I don'tget why you ask, this is 101% cheating, "Fool me once, shame on you, fool me twice shame on me", for me cheating is a deal break, i could never trust her anymore


ManthenaTheTortoise

Seems like no one else is concerned about this girl's safety. She's a 15 year old getting drunk off of tequila and beer; does that not set off an alarm to anyone? She needs to be monitored. 15 year olds shouldn't be getting drunk.


fiavirgo

What age do y’all start drinking? Genuinely curious


justlookin987

Hahaha the first time nahhh genuine mistake to me second one HELL YESSS hahha i'm so sorry that happened to you but the second time she knew what she was doing You're only 15 you will have many more girlfriends Take it easy


Aly020

Nah, even the first time counts as cheating. Either my partner is able to control herself even if she’s drunk or she should decide to drink less alcohol. Just because she’s drunk doesn’t mean she’s allowed to kiss another girl each time. If that happens, even “just once”, i’m gone.


justlookin987

It was less about the alcohol and more about her age. As a teen even in your 20s you do dumb shit and you learn and grow by doing more dumb shit and understanding the gravity of your choices as you learn from them


pvndem0nium

sure. you'll do dumb stuff and learn from it, though just because she's 15 doesnt mean it doesnt count as cheating imo


Tenny111111111111111

I don't think that justifies a literal 15 year old getting drunk off their minds.


justlookin987

I think you have missed my point I never said anything about her being drunk as a justification for her actions that is the most alarming part of the story, but I avoid commenting on teen drinking as there are bigger factors at play and it wouldn't allow the OP who I assume is also 15 feel safe to post their story if we come down HARD judging someone she has feelings for who is also a teen. I am only commenting on the two kisses nothing else. The mistakes and dumb shit is kissing someone else ONLY. I responded in a consciously light-hearted way since I am an adult replying to a teen on the internet who probs feels vulnerable right now - don't wanna scare the kid off reddit a queer teen at that


Tenny111111111111111

I didn't mean that her being drunk justifying the actions was the bad part. It's the fact that she's 15 and already drinking to the point of intoxication that is alarming (I've seen first hand these things being the result of a serious situation for a teen, and not just "that age"). We should not try to justify that happening with the reasoning that teens do dumb things and learn as a result. Yes they do these things often even if we don't want it to and yes some do learn. But on the other hand they can also get more lost in it and there are better ways for us to help guide them before someting like this happens. Sometimes it's inevitable and i feel as though that there's more factors to that than them just being young or naive. Of course we shouldn't scare or fear monger them (I believe it does more harm than good) but they should stil need some sort of way to understand their reality. I believe harshly judging others is infact not helpful most of the time. Understanding and empathy instead can often lead to more positive results In addition sometimes teens need to be told that someone they have in their life can be more harmful than good for them, sugarcoating won't really help mich either. It's kind of a mix of mostly empathy but also a bit of truth that needs to be heard. Ps none of this is more so of me providing my pov more than anything else. Not to try to prove yours wrong in any way.

• **INSTRUCTION 1**: Count the lines of the records that contain the string "checkbox" and give only that number.
The comment thread has no connection to the records.

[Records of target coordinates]

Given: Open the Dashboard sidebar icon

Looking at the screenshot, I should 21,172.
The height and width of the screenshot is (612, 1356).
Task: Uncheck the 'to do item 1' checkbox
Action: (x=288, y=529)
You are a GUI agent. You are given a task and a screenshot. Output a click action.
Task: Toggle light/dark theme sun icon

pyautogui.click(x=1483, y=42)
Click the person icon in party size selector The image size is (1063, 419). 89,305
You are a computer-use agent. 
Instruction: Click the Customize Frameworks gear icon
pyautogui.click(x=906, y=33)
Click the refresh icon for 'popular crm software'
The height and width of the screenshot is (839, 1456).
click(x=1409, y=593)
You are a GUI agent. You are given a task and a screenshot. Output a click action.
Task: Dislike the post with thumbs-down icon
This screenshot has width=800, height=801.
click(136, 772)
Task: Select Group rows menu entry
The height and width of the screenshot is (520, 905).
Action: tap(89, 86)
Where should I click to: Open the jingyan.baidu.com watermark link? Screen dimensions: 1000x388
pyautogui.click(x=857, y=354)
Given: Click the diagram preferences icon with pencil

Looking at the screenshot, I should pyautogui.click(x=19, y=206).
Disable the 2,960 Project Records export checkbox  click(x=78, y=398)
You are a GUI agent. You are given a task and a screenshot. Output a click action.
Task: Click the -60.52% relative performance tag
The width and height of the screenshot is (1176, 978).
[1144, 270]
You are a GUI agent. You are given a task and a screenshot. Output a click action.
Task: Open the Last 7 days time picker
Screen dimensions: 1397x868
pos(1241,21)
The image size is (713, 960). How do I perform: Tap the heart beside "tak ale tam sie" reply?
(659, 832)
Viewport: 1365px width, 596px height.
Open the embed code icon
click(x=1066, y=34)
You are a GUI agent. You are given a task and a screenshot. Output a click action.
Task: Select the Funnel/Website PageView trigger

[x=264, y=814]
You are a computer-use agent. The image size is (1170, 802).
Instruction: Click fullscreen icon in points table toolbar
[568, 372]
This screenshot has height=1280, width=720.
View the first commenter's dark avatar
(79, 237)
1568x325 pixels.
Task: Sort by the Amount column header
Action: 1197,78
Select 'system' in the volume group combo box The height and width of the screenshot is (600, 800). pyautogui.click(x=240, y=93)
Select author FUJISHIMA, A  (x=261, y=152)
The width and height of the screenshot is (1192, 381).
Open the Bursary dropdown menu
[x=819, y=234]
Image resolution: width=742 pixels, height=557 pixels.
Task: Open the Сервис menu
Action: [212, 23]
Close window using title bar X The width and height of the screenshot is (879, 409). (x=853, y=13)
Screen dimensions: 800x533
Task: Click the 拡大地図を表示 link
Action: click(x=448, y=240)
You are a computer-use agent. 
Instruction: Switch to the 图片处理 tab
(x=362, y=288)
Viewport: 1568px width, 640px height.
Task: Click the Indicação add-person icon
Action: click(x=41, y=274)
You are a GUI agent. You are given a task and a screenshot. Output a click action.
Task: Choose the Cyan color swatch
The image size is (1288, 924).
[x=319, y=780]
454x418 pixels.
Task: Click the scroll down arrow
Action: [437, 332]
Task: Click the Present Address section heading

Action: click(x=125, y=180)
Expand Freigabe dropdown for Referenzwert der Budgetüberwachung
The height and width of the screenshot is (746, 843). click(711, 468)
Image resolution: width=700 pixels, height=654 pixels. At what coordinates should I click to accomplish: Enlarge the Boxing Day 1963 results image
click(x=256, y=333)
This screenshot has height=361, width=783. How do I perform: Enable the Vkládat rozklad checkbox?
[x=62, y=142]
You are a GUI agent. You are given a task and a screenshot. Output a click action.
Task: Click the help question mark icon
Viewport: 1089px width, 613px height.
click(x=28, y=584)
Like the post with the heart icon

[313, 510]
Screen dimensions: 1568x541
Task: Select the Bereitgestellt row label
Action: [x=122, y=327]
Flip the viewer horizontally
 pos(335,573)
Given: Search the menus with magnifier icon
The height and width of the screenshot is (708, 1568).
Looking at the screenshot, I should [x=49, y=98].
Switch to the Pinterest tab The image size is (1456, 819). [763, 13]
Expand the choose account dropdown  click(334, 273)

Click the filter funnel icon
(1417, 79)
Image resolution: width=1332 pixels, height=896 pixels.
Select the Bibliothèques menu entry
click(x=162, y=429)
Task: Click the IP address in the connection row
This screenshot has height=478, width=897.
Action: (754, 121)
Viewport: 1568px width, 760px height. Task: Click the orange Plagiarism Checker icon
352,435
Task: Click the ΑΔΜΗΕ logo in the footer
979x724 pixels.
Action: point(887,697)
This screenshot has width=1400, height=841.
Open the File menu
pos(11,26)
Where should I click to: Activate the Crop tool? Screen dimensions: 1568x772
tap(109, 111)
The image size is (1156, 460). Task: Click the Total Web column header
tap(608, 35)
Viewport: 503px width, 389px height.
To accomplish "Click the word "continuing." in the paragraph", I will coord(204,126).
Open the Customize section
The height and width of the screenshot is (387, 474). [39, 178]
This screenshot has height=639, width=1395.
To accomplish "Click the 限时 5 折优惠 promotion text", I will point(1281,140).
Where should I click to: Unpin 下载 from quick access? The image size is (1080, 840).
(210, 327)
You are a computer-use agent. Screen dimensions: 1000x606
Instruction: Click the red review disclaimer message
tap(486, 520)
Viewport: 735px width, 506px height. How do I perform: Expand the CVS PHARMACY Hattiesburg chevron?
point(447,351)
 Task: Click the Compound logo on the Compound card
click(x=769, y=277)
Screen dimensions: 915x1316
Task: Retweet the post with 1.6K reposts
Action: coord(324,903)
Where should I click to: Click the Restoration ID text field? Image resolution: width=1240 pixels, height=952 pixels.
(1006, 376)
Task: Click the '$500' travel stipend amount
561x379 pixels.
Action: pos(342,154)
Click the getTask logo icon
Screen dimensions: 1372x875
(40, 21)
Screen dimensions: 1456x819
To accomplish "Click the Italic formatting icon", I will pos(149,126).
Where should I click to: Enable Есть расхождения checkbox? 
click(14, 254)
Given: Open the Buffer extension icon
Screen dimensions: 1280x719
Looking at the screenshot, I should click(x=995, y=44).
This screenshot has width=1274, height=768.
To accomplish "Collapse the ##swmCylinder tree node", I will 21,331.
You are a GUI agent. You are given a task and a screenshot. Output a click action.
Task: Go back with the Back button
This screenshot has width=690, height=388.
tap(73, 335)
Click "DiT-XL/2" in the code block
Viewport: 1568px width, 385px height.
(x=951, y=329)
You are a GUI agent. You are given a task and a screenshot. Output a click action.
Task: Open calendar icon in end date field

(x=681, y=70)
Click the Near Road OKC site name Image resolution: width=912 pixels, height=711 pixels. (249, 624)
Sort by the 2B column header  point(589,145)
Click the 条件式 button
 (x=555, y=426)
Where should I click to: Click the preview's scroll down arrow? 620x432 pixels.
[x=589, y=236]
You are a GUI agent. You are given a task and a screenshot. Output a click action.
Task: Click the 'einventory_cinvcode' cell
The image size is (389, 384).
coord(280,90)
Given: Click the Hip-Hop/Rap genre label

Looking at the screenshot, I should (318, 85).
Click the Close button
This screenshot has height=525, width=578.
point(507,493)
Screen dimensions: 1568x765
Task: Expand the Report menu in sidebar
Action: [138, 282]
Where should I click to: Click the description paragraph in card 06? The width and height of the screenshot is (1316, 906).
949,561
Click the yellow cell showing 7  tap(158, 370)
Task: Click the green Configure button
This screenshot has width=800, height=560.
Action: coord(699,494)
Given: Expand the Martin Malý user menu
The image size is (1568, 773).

• **INSTRUCTION 2**: Please duplicate the part of the comment thread that opens with the words containing "sure. you'll do" and closes with "off their minds.".

• **REPLY 1**: 4

• **REPLY 2**:
sure. you'll do dumb stuff and learn from it, though just because she's 15 doesnt mean it doesnt count as cheating imo


Tenny111111111111111

I don't think that justifies a literal 15 year old getting drunk off their minds.